The decision of whether to pay a ransomware demand is complex and should not be made under time pressure. Law enforcement bodies including Hong Kong Police and international agencies like Europol and the FBI advise against paying ransoms — payment funds criminal operations, does not guarantee file recovery (a significant proportion of ransomware payments do not result in working decryption), and may mark the victim as a willing payer who will be targeted again. However, for organisations facing the loss of irreplaceable data without functional backups, the calculus is harder. The best approach is to make the payment decision unnecessary through prevention and backup strategies rather than facing it under attack conditions.
Recognising ransomware in progress — before encryption completes — can dramatically limit damage.

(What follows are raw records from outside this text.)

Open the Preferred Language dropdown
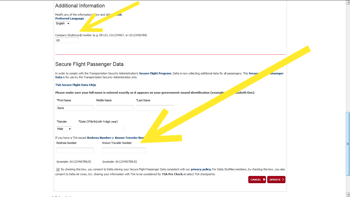350x197 pixels. click(x=63, y=23)
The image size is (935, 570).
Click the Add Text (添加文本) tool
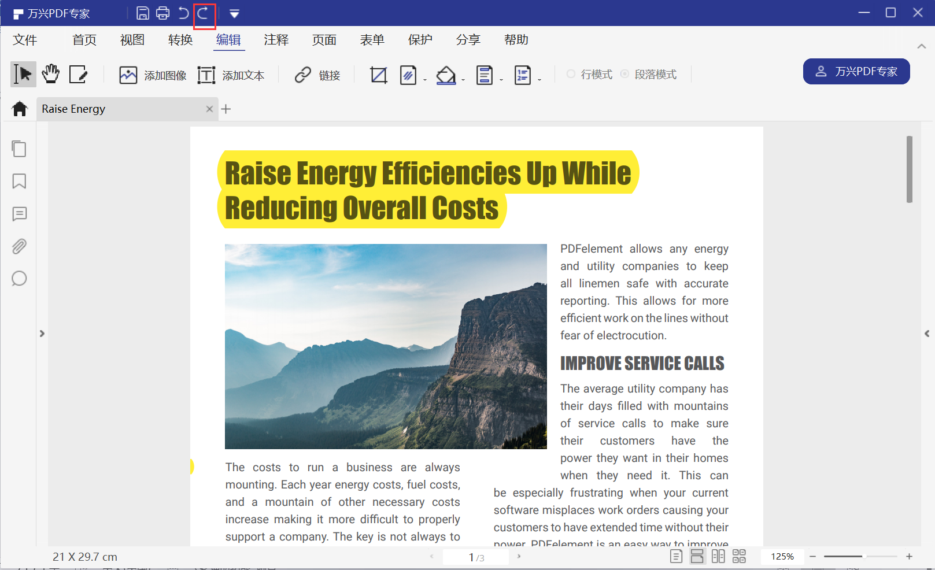tap(231, 75)
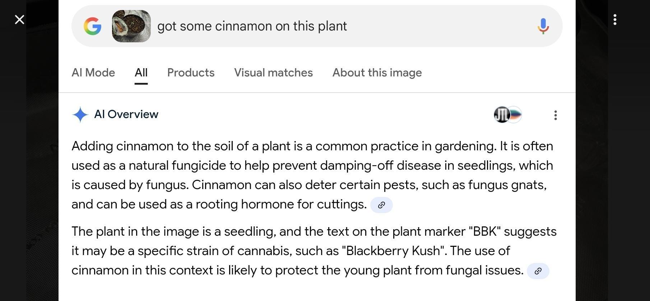Select the All results tab
The width and height of the screenshot is (650, 301).
tap(141, 73)
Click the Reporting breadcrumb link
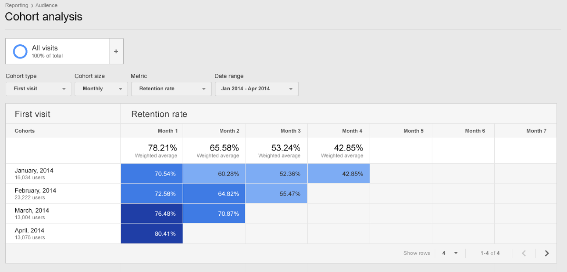This screenshot has height=272, width=567. [17, 5]
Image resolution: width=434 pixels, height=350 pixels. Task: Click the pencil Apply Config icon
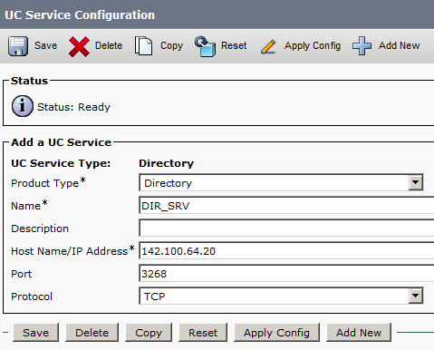click(x=268, y=46)
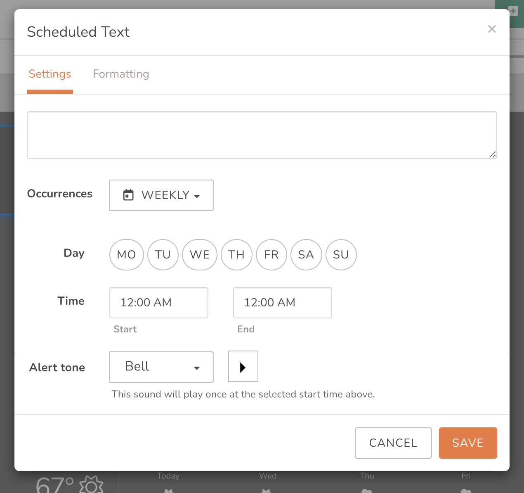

Early warning signs include sudden significant disk activity (mass file reads and writes as files are encrypted), high CPU usage from an unknown process, files in directories suddenly gaining unusual extensions (.locked, .encrypted, .WNCRY, or random character strings), and antivirus alerts about suspicious file system activity. Many modern endpoint security products include ransomware-specific behavioural detection that triggers an alert when mass file encryption activity is detected. Time matters enormously: every minute of active encryption means more files lost.
If you suspect an active ransomware infection, the immediate response priorities are: disconnect from the network immediately (unplug ethernet, disable WiFi) to prevent the ransomware from spreading to network shares and other connected devices; do not shut down the computer (volatile memory may contain the encryption key in some ransomware variants — forensic specialists can sometimes recover it); photograph or document the ransom note for law enforcement reporting; and contact your IT support or incident response provider. Do not attempt to run additional software on the infected machine, as this can overwrite forensic evidence. Report the incident to HKCERT (https://www.hkcert.org) and Hong Kong Police if personal data of others may have been compromised.
Recovery from a ransomware attack without paying depends entirely on backup quality. The 3-2-1 backup rule — three copies of data, on two different media types, with one copy off-site or offline — is the gold standard that makes ransomware effectively non-threatening for data recovery purposes. The critical requirement is that at least one backup copy must be completely disconnected from the network and from any system the ransomware could reach ("air-gapped" or immutable backups). Many organisations that discover their backups were also encrypted by ransomware made the mistake of storing backups on network-accessible drives that the ransomware mapped and encrypted alongside the primary data. Cloud backup services with versioning (like Backblaze, Acronis, or OneDrive Vault with version history) provide the off-site, version-preserved copy that survives ransomware attacks.